Williams has not played since beating top-ranked Victoria Azarenka in the final of the U.S. Open in September and her sparse schedule is one of the reasons she won't have a chance of overtaking the Belarusian despite dominating the major events in the second half of the year.
Azarenka needs only two wins in the elite, eight-player WTA Championships in Istanbul to end 2012 as No. 1.
Williams and Azarenka have been drawn into the same round-robin group. Play starts Tuesday.
"I don't really care who I play, when I play, as long as I can play," Williams said. "I'm really happy to be here. I'm on the Red side with Victoria, it'll be good."
Angelique Kerber of Germany and Li Na of China complete the Red Group.
French Open champion and second-ranked Maria Sharapova of Russia headlines the White Group, with former Wimbledon champion and last year's winner in Istanbul, Petra Kvitova of the Czech Republic, Agnieszka Radwanska of Poland and Sara Errani of Italy completing the bracket.

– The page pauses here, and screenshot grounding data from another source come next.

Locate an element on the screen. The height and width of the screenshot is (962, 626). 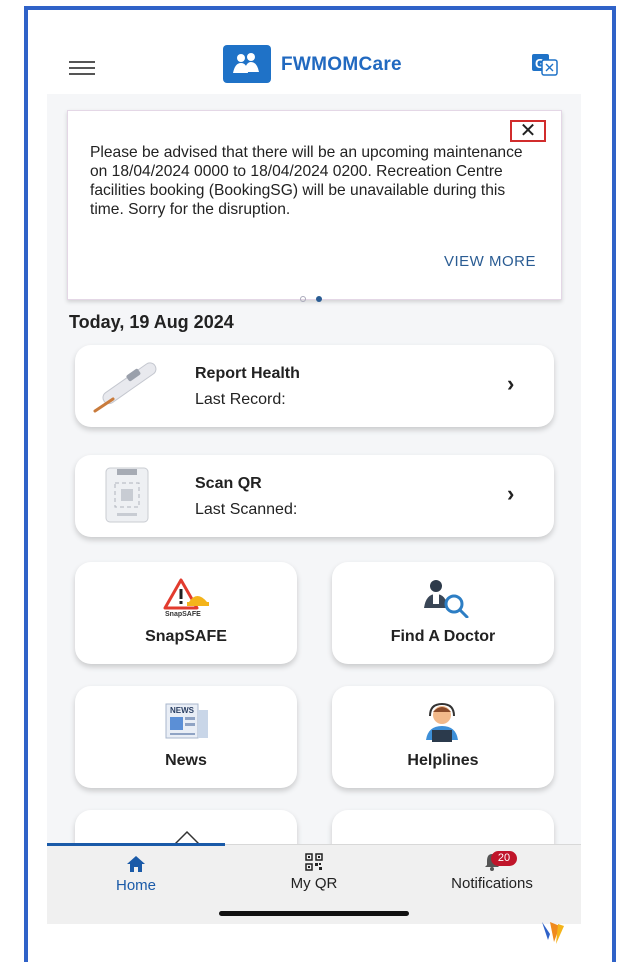
doctor-search-icon is located at coordinates (446, 599).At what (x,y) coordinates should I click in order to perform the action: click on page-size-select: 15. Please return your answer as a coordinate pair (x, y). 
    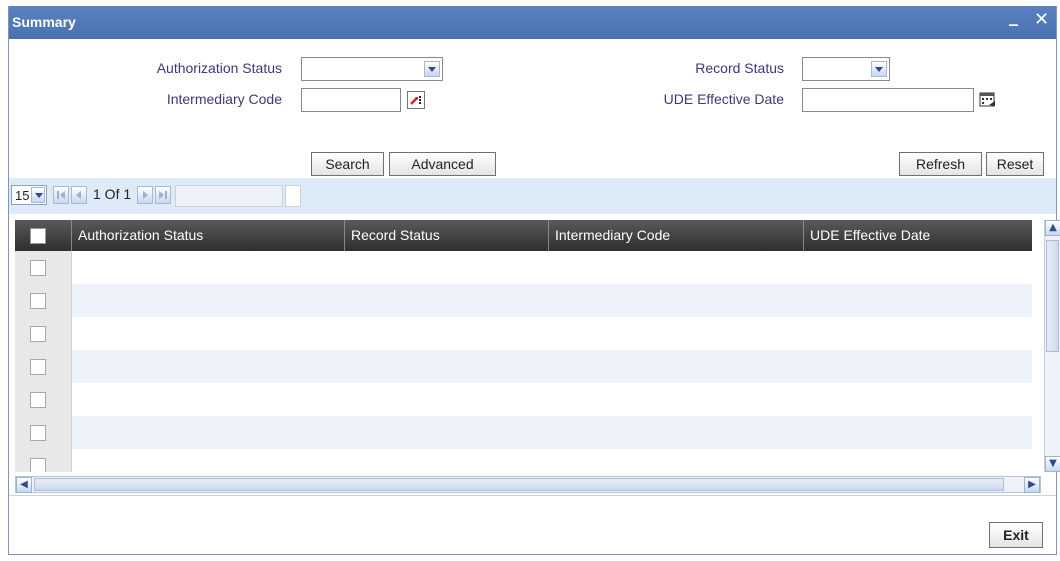
    Looking at the image, I should click on (29, 195).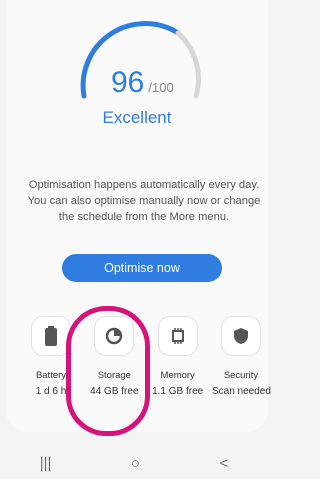  I want to click on home-button: ○, so click(136, 464).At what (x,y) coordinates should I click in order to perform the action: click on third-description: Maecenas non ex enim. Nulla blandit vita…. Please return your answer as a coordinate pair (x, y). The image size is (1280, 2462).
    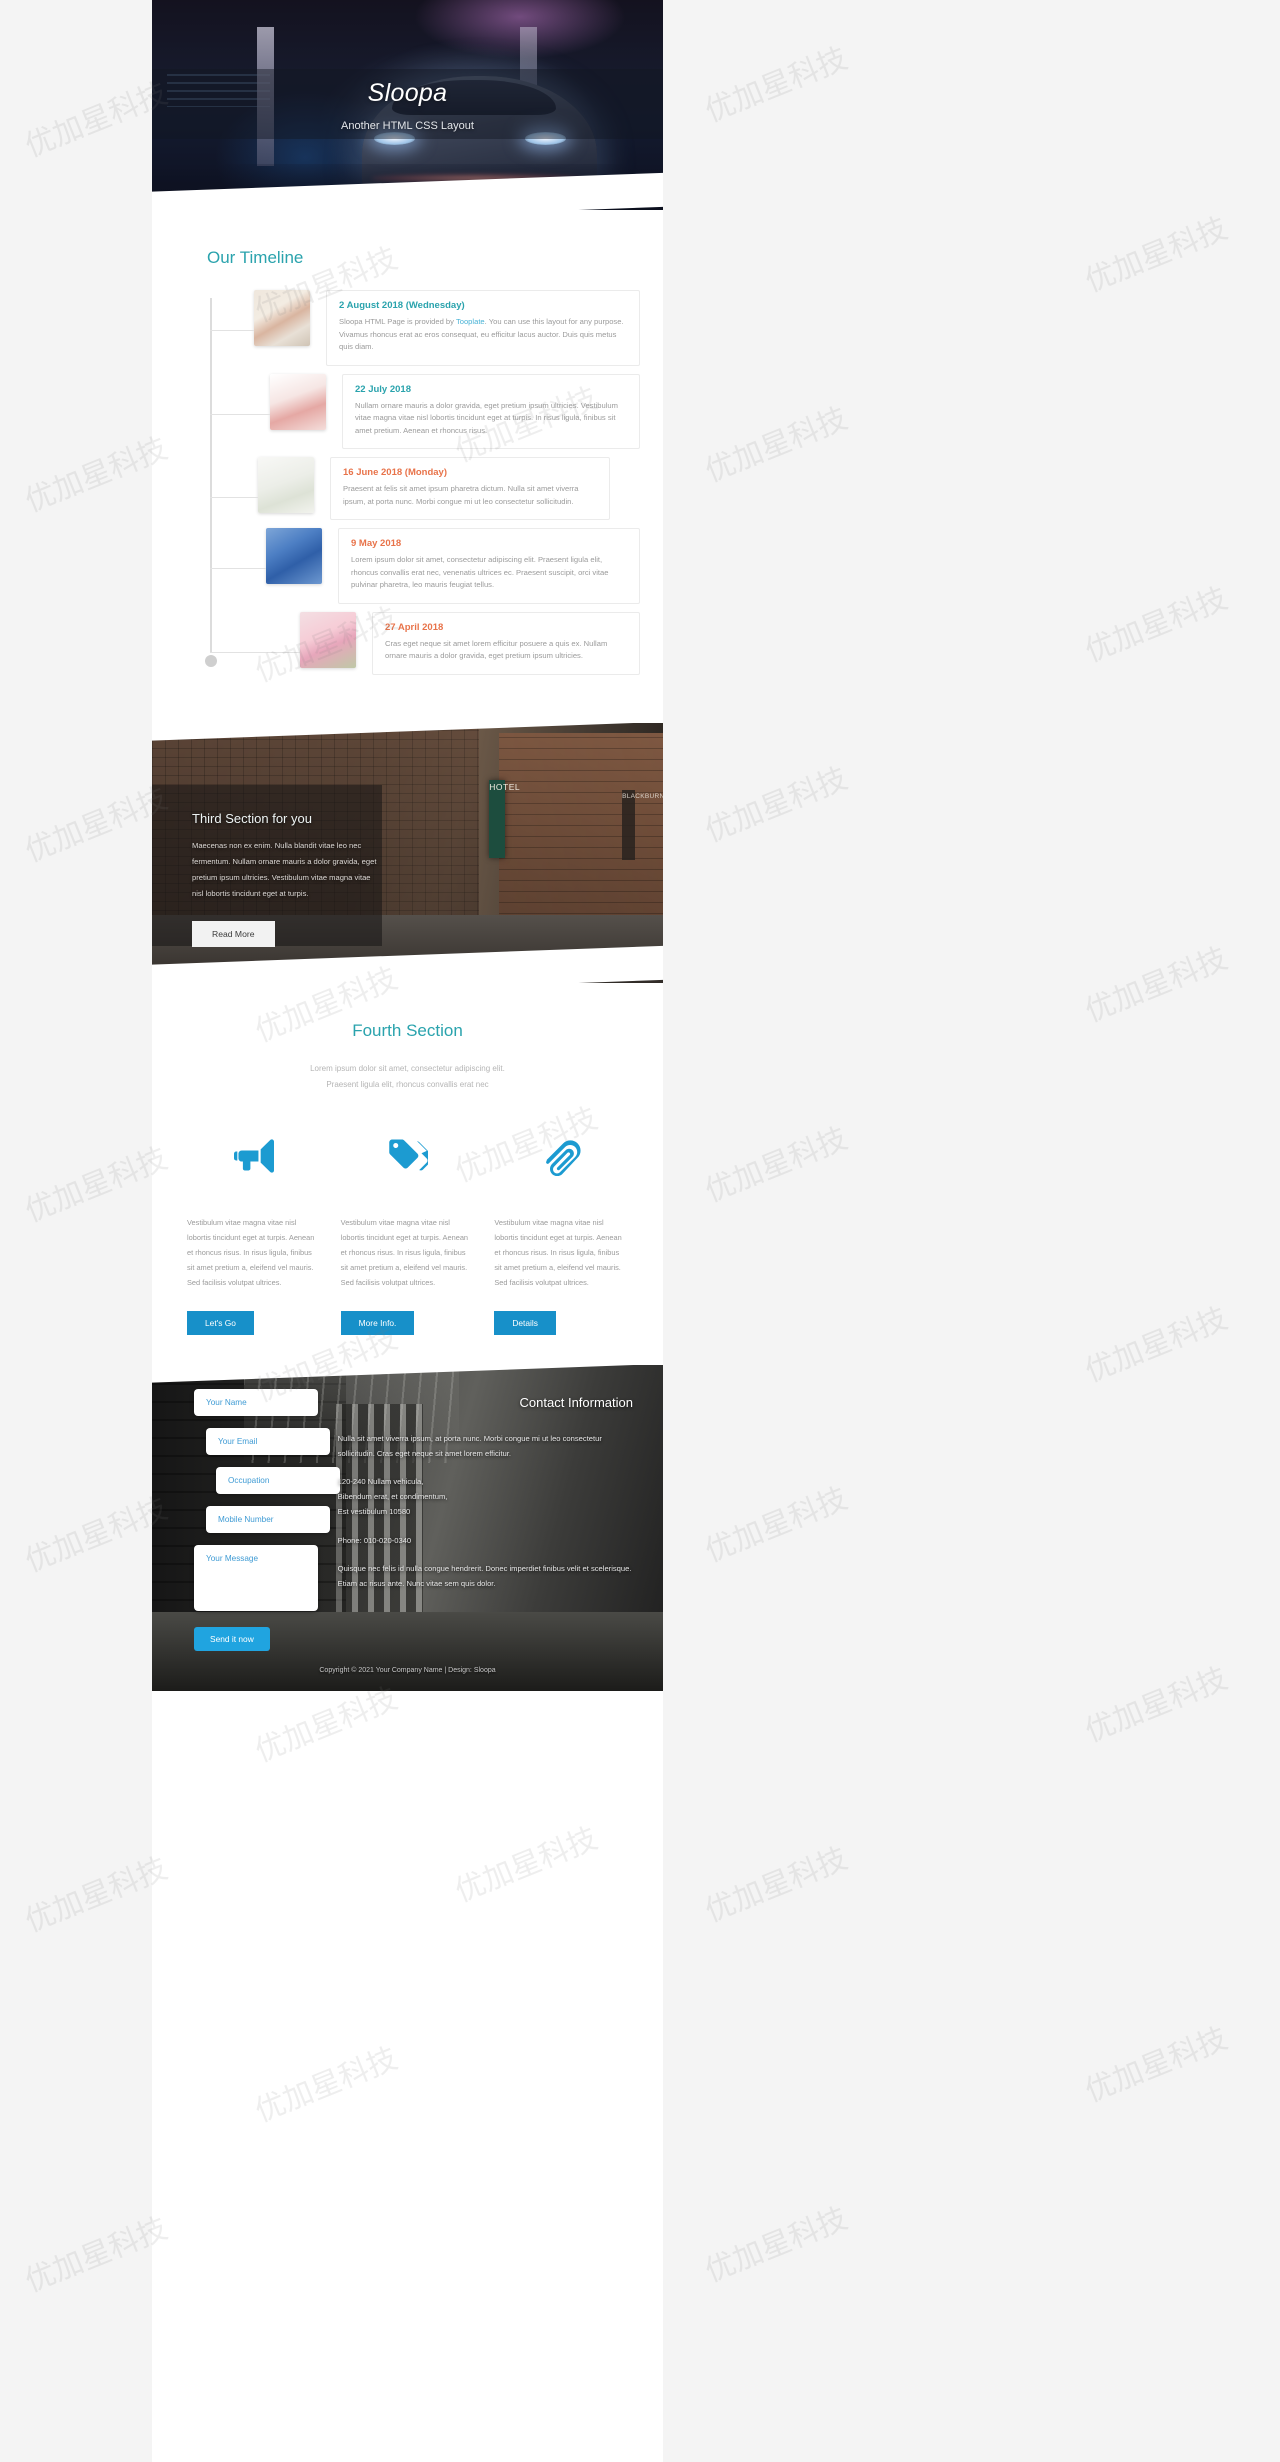
    Looking at the image, I should click on (284, 869).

Since losing to Williams in the U.S. Open final, the last of the four Grand Slams of the year, Azarenka has won 13 straight matches and has held the No. 1 ranking for 34 weeks.
The Belarusian won the Australian Open in January and five more titles this year.
"Every match here (in Istanbul) is tough. I obviously have great champions in the group. It's tough no matter what. It's challenging, definitely, but I'm looking forward to it," said Azarenka, who lost last year's Istanbul final to Kvitova.
Williams has played a curtailed schedule because of injuries and illness but she holds a 10-1 career record against Azarenka.
The American is ranked No. 3 in the world, but she holds a 9-1 record this year against the other seven finalists in Istanbul.
Williams has only twice finished the year as No. 1 — in 2002 and 2009. She has played in the season finale six times and won twice, in 2001 and 2009, her final appearance at the event.
Her record this year is 53-4, with her only losses coming to Ekaterina Makarova in the fourth round of the Australian Open, to Caroline Wozniacki in the quarterfinals in Miami, to Virginie Razzano in the first round of the French Open and to Kerber in the quarterfinals in Cincinnati.
Sharapova briefly held the No. 1 ranking after winning the French Open.
"When you're coming to the Championships you pretty much know what you're going to get in terms of the level of the group," the Russian said. "With the field we have this year, I think every match no matter what group you're in is going to be pretty tough from the get go."